#### WHAT YOU WILL DO
A) Reproduce word for word the portion of the credit score article starting with "How To Improve" and going on through "trustworthy you are.".
B) Answer the following from the credit score article:
(i) What range does the FICO credit score span?
(ii) According to Experian's breakdown by age group, what is the average credit score for people aged 50-59?
(iii) Given that using some credit is better than none, what percentage of the total credit limit does the article say one should aim to use?
C) Write the next part of the credit score article, picking up after its final sentence.

#### READING PASSAGE
--- START ---

How To Improve Your Credit Score

Having a low credit score can make your life much more difficult and much more stressful.

That three-digit number is used by banks and other creditors and is essentially a measure of the likelihood that you will pay your debts. In the eyes of banks and other creditors, it is an indicator of how trustworthy you are.

Having a high credit score (being more trustworthy) will provide you with significantly better financial opportunities.

You will get more favorable terms and lower interest rates on mortgage loans, car loans, credit cards, and all other credit products than you would with a lower credit score.

Know Your Credit Score Range

The FICO credit score ranges from 300 – 850. The following is a breakdown of how certain scores are graded:

  • Exceptional: 800+
  • Very Good: 740-799
  • Good: 670-739
  • Fair: 580-669
  • Poor: 300-579

The average FICO score, according to Experian from data from the second quarter of 2019 is 703 – which, with all things considered, is pretty good.

Experian also published the following breakdown of average credit score by age group:

  • 20-29: 662
  • 30-39: 673
  • 40-49: 684
  • 50-59: 706
  • 60+: 749

So, where do you fall? Are you above or below average for your age group?

Knowing your score and keeping up to date on your credit report is extremely important to ensure there is nothing fraudulent going on in your name.

There are several free apps and tools offered by banks to help you regularly check your score.

Having good financial habits and knowing what affects your credit score and how to increase your credit score is extremely important to your financial well-being in the long term.

How Can I Raise My Credit Score In 30 Days?

Raising your credit score is typically a long-term task. The biggest and most important factors in determining your score, typically take the longest.

However, there are a few quick fixes that can help you get a little boost in less than 30 days:

1. Pay Off Any Balances Over 30% of Your Credit Limit

If your total credit limit is $10,000, but you’re using $8,000 of it. You may want to consider chopping away at your outstanding balance.

Ideally, you should aim to be between 0-10% of your total credit limit. This is considered excellent by many of the major credit score tracking companies and will gain you the most points the quickest.

However, remember that using some credit is better than none, so really, you should aim for 1-10%.

If you are using too much of your credit, you may not have enough left available when you need it. Using a high percentage of your available credit is an indicator to lenders that you may have overextended and will be unable to pay them back.

2. Get Late Payments Removed

This one won’t be so simple. If you’ve recently made a payment a few days late, your card company will likely have filed a report that will be weighing on your credit score.

Working with your card company is the easiest way to get this removed.

Sometimes, they may do some negotiating and require you to do something, such as setting up monthly autopay.

If you can get your late payments removed and start to pay on time every month, you could very quickly boost your credit score.

3. Increase Your Credit Limit

This one goes hand-in-hand with the first tip. We already talked about how important it is to be using 30% or less of your total credit every month.

--- END ---

#### DATA BLOCK
--- START ---

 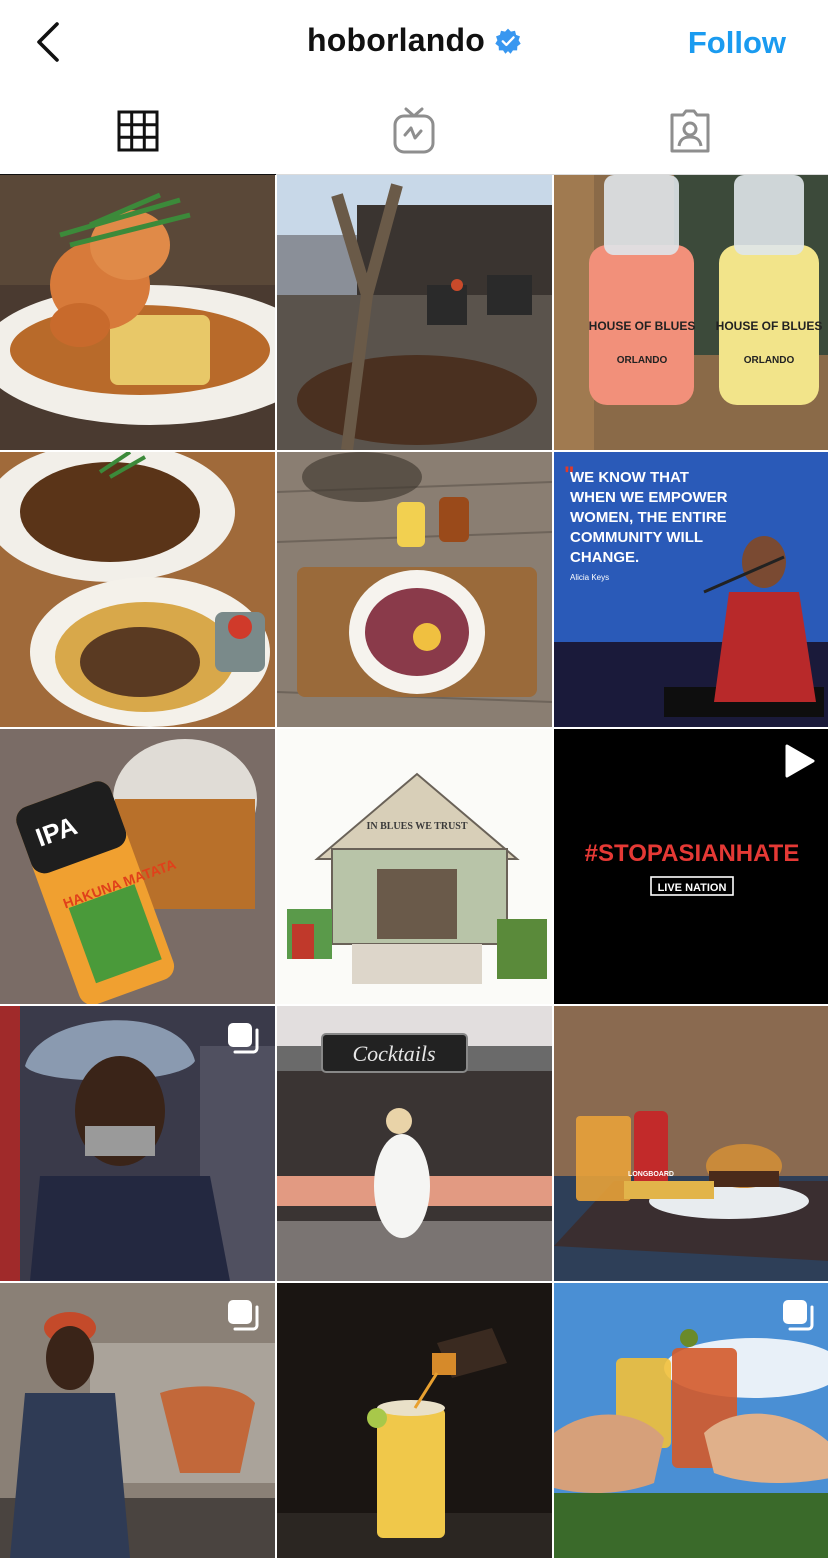 What do you see at coordinates (649, 498) in the screenshot?
I see `quote-line: WHEN WE EMPOWER` at bounding box center [649, 498].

--- END ---

#### ANSWERS BY TASK
A)
How To Improve Your Credit Score

Having a low credit score can make your life much more difficult and much more stressful.

That three-digit number is used by banks and other creditors and is essentially a measure of the likelihood that you will pay your debts. In the eyes of banks and other creditors, it is an indicator of how trustworthy you are.

B)
(i) 300 to 850
(ii) 706
(iii) 1-10%

C)
If you find every month you are over this threshold; you might want to consider bumping up your credit limit.

If every month you are using $3,000 or more of your $10,000 credit limit, increasing your limit to $15,000-$20,000 will bring you below that 30% limit.

Additionally, it will show lenders that you have more capacity or access to capital if you ever need it in the future.

Remember, just because your credit limit increases, it doesn’t mean you have to go and use it all.

How Long Will It Take To Repair My Credit History?

The unfortunate answer to this question is, it depends. Some experts say it could take anywhere from 3-6 months; however, depending on your circumstances and how damaged your credit is, it could take a year if not longer.

It is important to keep in mind that your credit score is just a measure of trust that banks and other financial institutions have in you. Much like your friendships, if someone breaks your trust, they don’t simply earn it back by saying, “Oops, sorry.” It takes time to build that trust back up, and the same goes for your credit score.

Things that affect your score negatively, like late payments and collections, stay on your credit report for up to seven years. Other things like bankruptcy remain on your report for as long as 10 years.

Here are a few things you can do to stop the bleeding and get your credit score back on track:

Review Your Credit Report

The first step to fixing your credit score problem is to download your credit report and figure out what is dragging your score down.

You can download your reports from annualcreditreport.com after making an account and answering some questions about yourself.

You should get into the habit of doing this at least annually to make sure nothing strange is popping up on your reports.

Once you have the reports downloaded, go over every detail and verify each mark or event for accuracy. If it is inaccurate, then you need to make sure it gets removed. You will need to submit dispute letters to the credit bureaus to do this along with financial records to prove these events are not accurate.

Fix Your Current Credit Issues

Now that you have your credit history scrubbed and accurate, you need to clean up your current credit issues.

Maybe you have a few late credit card payments. Perhaps you’re behind on your mortgage payments.

Maybe you failed to pay property or income taxes for the last few years. Whatever it is, you need to catch up on all late payments as fast as you possibly can.

These issues will remain on your report for up to 7 years; however, paying them off will at least change them from unpaid to paid on your credit reports. This is extremely important to repair your credit. If you don’t do this, all other efforts will be for nothing.

Think of it as a sinking boat. You need to find the source of the problem and plug the hole before you start shoveling water out or it will just keep filling up.

Fix Your Credit Habits

You could use every possible credit repair tactic out there, but if you don’t fix your credit habits, you will always be trying to fix your credit score rather maintain it.

The best piece of advice for anyone using a credit card is never to spend more than what you have in your bank account today.

Earlier, we talked about working on getting late payments removed from your credit report and limiting your credit usage to no more than 30% of your credit limit.

This means that if you have a $10,000 credit limit, you shouldn’t use any more than $3,000. However, if you only have $1,500 in your bank account, the absolute most you should be spending on your credit card is $1,500.

Never spend more than you have!

If you can follow that simple rule, you should never have credit problems.

What Makes Your Credit Score Go Down?

Credit scores change all the time, so if you notice a sudden drop in your score, it doesn’t necessarily mean you should immediately panic.

There are a lot of things that can make your credit score go down. The most common include:

Late or Missed Credit Card Payments

The most important thing for building credit is making on-time payments.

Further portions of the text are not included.